2. Yojimbo, 1961 Director: Akira Kurosawa
Hey, speaking of Kurosawa, here we are with the movie that changed Japanese swordfighting movies forever, and exerted a powerful influence on cinema across the globe. Kurosawa conceived of Yojimbo as a Japanese western, and western-makers in Italy and the U.S. were quick to latch onto the story and style; the first outright remake was Leone's Fistful of Dollars, and a lot of other movies, such as High Plains Drifter, were really similar...there was a David Carradine fantasy flick called The Warrior and the Sorceress , and that Bruce Willis/Walter Hill thing, Last Man Standing, was the last remake I can think of. For that matter, I spoofed the story in Samurai Cat in the Real World. Yojimbo is simply a cinematic sacrament, and everybody wants to partake.
But there were other things going in Y on besides a very sturdy and adaptable plot. Take a look at the Jidai-Geki movies that were being turned out in Dai Nippon before Yojimbo. Inagaki's Samurai Trilogy, for example. There's quite a bit of sword-play, including the big fight at the Yoshioka Temple, but it's lacking in the kind of lip-smacking grisliness that Yojimbo serves up. Even Seven Samurai, full as it is of great action (including a early piece of slow-motion mortality) is considerably more tame. There's nothing like the little dog paddling down the street in one of the early frames of Yojimbo with a severed hand in its mouth, or the scene where the one Yakuza has his arm severed by Mifune (a scene ripped off in Star Wars) and the limb lands in close-up, stump towards the camera. There's a huge body-count, and the action generally leave you with the impression that you really just saw someone get killed...the staging is hair-raising. Mifune sustains what is probably the most brutal cinematic beating ever depicted up till that time, and the swordfight victims bleed pretty copiously. Big pools of chocolate sauce (this is a black and white film) spread out around dying baddies, and when one yakuza gets sliced, the stuff goes spraying halfway up a wall....I believe that was the first time anyone ever got to see just how high Japanese blood pressure was. Kurosawa would take the explosive decompression effect yards further in the sequel to Yojimbo, Sanjuro, in which Mifune opens up Tatsuya Nakadai with a draw cut and a giant blast of carbonated chocolate sauce swooshes out. Truly splendid. Later stuff like like the Baby Cart Movies would rise to even greater highs of gushing gore, but Kurosawa started the trend, and everyone owes him a debt of the most extreme gratitude.
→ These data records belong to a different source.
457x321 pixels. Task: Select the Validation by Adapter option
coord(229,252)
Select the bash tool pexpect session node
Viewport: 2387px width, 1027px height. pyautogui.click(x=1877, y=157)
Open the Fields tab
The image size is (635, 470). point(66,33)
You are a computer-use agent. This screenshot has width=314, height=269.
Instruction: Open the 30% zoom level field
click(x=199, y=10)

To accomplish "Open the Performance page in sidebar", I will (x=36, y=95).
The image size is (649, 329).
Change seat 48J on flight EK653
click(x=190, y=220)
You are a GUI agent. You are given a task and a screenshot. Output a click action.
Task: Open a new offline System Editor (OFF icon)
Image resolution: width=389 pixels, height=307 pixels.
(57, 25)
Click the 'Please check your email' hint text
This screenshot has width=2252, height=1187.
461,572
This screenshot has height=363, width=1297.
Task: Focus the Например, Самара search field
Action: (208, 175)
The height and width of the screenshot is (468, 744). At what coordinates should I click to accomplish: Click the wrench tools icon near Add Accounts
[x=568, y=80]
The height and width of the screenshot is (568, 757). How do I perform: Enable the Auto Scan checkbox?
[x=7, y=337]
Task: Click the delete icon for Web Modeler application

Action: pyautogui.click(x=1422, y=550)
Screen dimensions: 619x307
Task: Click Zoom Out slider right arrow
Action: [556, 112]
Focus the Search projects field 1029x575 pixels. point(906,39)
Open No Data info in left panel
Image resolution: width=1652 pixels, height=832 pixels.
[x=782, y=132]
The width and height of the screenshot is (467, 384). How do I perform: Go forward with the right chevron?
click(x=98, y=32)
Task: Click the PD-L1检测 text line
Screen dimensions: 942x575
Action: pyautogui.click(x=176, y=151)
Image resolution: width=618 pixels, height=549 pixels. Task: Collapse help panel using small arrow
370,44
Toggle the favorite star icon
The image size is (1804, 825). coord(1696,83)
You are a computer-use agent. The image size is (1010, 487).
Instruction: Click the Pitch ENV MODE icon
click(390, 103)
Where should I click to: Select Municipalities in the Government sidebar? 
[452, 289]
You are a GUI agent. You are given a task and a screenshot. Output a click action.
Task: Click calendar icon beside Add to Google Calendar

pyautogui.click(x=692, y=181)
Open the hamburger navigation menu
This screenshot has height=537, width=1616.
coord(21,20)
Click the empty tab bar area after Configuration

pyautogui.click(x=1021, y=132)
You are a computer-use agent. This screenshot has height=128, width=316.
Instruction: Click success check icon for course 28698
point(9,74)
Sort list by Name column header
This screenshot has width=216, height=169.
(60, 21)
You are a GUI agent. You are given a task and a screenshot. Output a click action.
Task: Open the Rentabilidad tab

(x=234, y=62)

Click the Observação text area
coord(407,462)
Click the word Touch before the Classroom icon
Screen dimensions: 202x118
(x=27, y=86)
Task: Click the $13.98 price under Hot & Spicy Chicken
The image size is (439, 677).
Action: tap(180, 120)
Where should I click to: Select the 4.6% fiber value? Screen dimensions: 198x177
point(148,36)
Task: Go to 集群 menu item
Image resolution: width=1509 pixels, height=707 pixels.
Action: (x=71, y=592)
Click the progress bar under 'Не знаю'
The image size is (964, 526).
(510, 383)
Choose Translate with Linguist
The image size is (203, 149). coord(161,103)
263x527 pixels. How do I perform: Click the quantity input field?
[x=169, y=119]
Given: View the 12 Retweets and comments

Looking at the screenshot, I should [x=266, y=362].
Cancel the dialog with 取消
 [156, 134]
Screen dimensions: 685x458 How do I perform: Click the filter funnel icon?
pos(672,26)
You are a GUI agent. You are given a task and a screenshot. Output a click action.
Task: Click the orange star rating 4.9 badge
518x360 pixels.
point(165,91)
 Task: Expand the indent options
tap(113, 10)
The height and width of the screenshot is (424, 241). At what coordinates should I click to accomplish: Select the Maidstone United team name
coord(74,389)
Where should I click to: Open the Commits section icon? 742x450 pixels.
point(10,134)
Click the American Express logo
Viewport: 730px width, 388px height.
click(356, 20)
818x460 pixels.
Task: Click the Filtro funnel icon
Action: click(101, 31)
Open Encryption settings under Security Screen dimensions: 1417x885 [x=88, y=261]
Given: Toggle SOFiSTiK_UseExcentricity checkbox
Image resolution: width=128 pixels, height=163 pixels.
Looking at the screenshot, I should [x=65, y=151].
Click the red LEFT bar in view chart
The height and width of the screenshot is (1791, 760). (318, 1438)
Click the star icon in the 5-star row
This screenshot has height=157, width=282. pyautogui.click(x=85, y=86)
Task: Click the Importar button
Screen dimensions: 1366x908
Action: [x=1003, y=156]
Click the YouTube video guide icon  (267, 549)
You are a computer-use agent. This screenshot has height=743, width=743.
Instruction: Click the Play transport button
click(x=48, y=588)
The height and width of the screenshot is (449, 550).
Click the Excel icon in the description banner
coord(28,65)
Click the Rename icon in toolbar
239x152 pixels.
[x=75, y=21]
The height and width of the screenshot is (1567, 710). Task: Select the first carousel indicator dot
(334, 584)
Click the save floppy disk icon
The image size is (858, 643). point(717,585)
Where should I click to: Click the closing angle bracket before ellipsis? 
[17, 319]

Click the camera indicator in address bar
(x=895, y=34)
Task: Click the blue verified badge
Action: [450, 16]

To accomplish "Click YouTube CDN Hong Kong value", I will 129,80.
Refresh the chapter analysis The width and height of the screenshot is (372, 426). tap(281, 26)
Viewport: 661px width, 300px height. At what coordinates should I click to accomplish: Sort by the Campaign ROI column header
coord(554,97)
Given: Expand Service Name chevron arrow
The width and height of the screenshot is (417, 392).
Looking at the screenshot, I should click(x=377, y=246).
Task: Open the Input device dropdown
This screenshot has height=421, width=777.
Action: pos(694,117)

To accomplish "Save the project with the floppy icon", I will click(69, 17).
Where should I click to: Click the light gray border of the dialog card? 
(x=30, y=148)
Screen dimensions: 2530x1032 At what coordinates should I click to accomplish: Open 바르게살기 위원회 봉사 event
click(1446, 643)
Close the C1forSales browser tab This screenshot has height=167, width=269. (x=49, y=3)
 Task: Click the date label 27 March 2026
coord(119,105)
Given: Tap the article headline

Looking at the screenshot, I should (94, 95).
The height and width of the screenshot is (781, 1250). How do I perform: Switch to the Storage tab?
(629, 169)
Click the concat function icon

3. Night of the Living Dead, 1968 Director: George Romero
When this thing first came out, no one had ever seen anything even remotely like it. It was so revolting that even exploitation specialists like American International wouldn't touch it...it got released by Trans-Lux instead, as I recall. I saw a trailer for it at the drive-in with my parents, and the coming attractions showed so much that my folks were completely grossed out and condemned the film then and there, although it looked pretty interesting to twisted little me. Went to see it at the Algonquin Theatre in Manasquan NJ...don't remember how I tricked my folks into driving me, but for some reason they did. Everybody at school had been talking about the movie, and it sure didn't disappoint. Up until NOTLD, me and my gorehound friends had to make do with relatively weak tea like the Hammer films, and stuff like Horrors of the Black Museum...oh, Black Sunday had come and gone, but for the most part, other moviemakers hadn't followed Mario Bava's lead.
But Night established a whole new standard for repulsive. The prosthetic effects were pretty primitive by today's standards, or even compared to the ones in Dawn of the Dead; but Romero was truly determined to take things as far out as he could. The cannibalism in particular was a step beyond...zombies biting flesh from smoking bones, playing yo-ho-ho with slithering guts...it was a game-changer. And the scene with the little girl stabbing her mother repeatedly with the garden trowel upset the living daylights out of me. Once again, excellent use of chocolate sauce in a black and white gorefest.
About ten years later it would all be in color for Dawn of the Dead...the movie advanced the cause of explicit violence about as far as Night did, I guess...fabulous makeup effects designed by Tom Savini. Lot of excellent head shots and splattery exit wounds...the top of the one zom's skull being lifted by the helicopter prop justified the movie all by itself. I went back and forth over whether or not to list Dawn instead of Night seeing as how it's actually loads bloodier...but I had to give the nod to Night, because it was the original, and made a bigger impression on me the first time I saw it.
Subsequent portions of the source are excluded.